== ASSIGNED TASK ==
Exact reproduction is required for the lines below starting at the line with "Advance return date 2月2日 to next day" and ending at the line with "the file name", both included. No other lines, and no pictures.

== DATA FOR PROCESSING ==
────────────────
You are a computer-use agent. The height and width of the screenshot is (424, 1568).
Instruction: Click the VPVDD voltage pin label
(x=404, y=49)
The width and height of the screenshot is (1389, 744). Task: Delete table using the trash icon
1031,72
────────────────
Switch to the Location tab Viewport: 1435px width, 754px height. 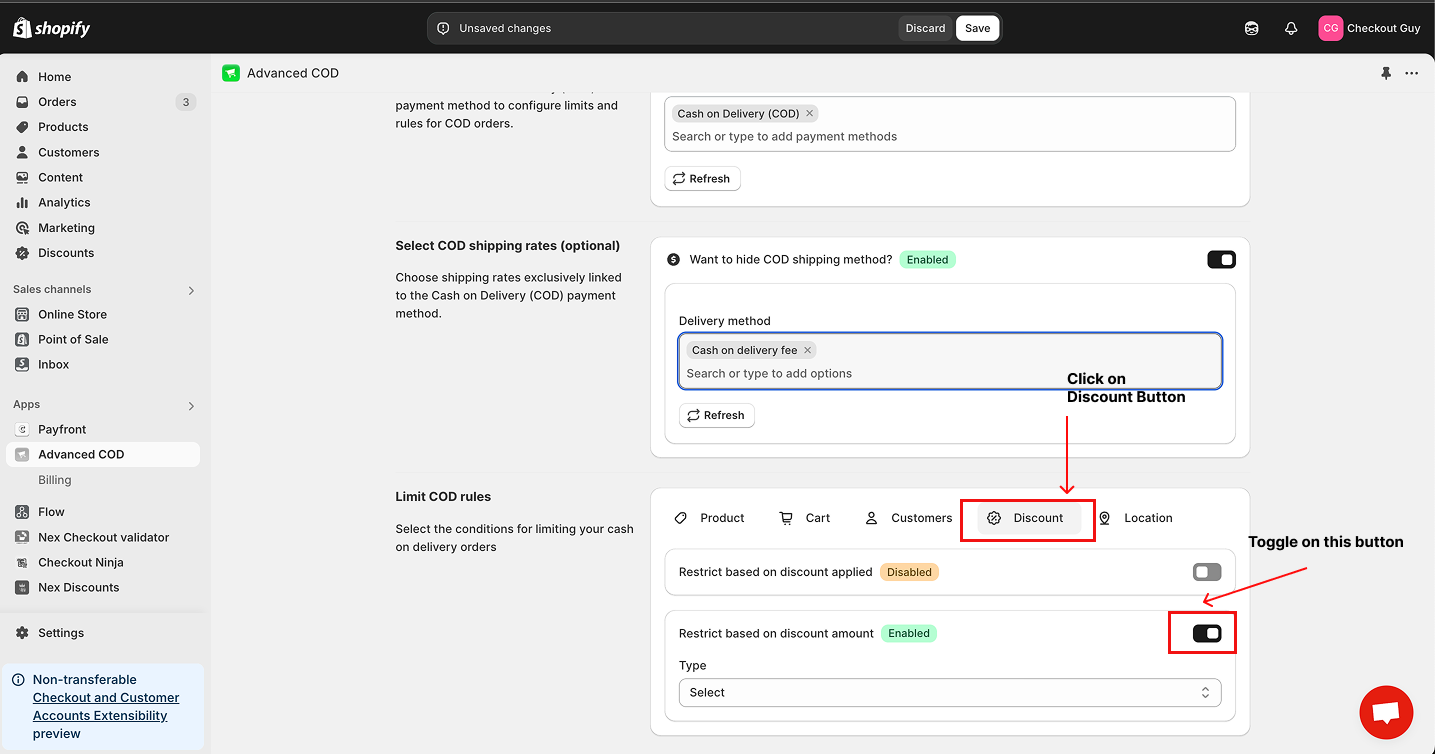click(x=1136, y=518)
────────────────
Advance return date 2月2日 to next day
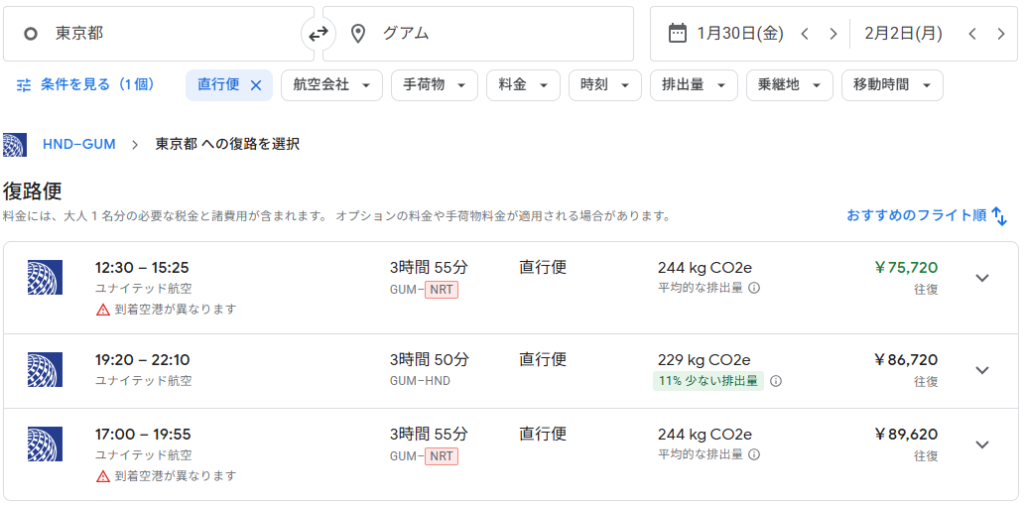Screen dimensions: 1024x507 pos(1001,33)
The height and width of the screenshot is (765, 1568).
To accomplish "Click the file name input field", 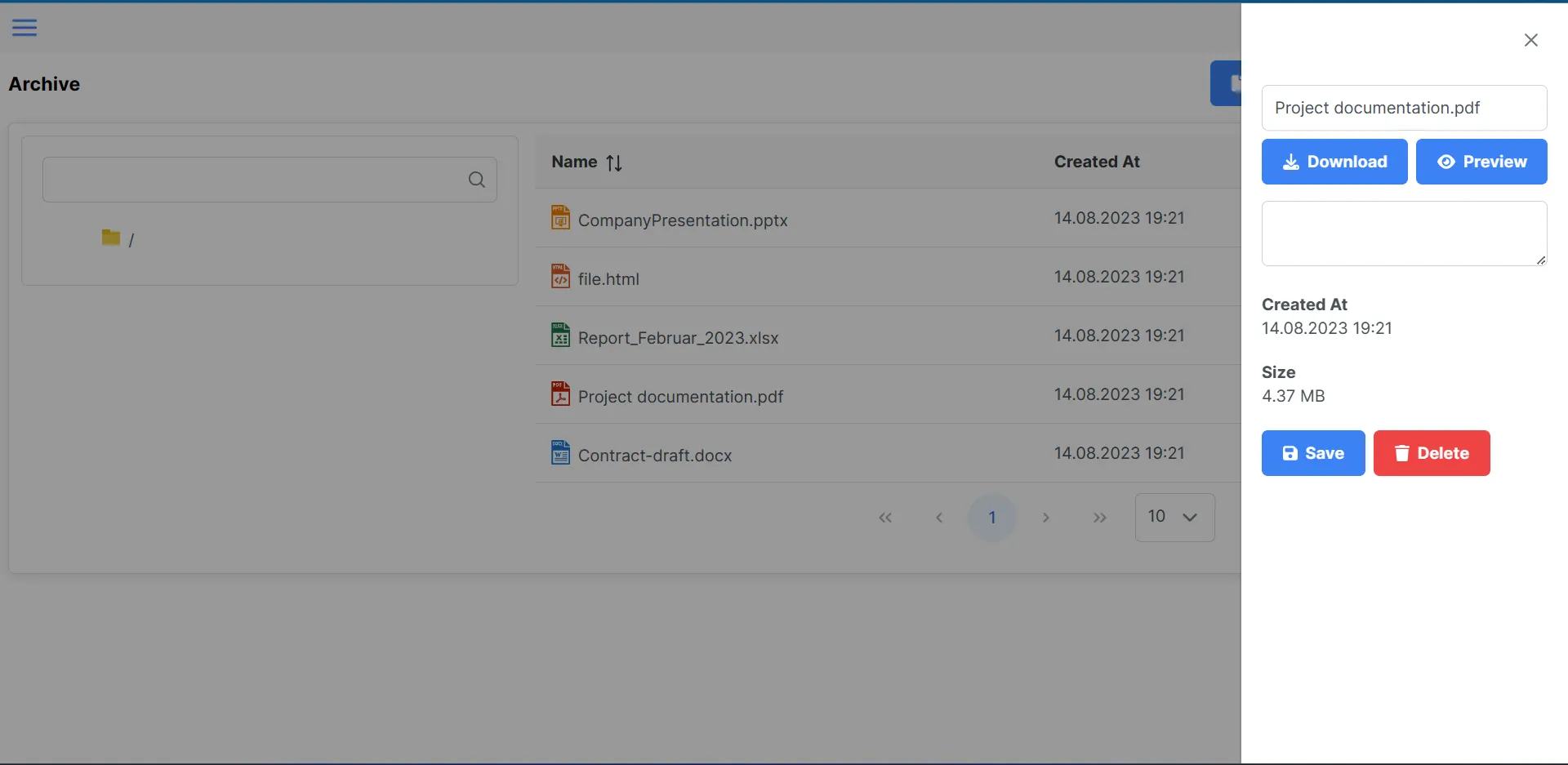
────────────────
== REPLY TO THE EXERCISE ==
Advance return date 2月2日 to next day
Screen dimensions: 1024x507 pos(1001,33)
The height and width of the screenshot is (765, 1568).
To accomplish "Click the file name input field", 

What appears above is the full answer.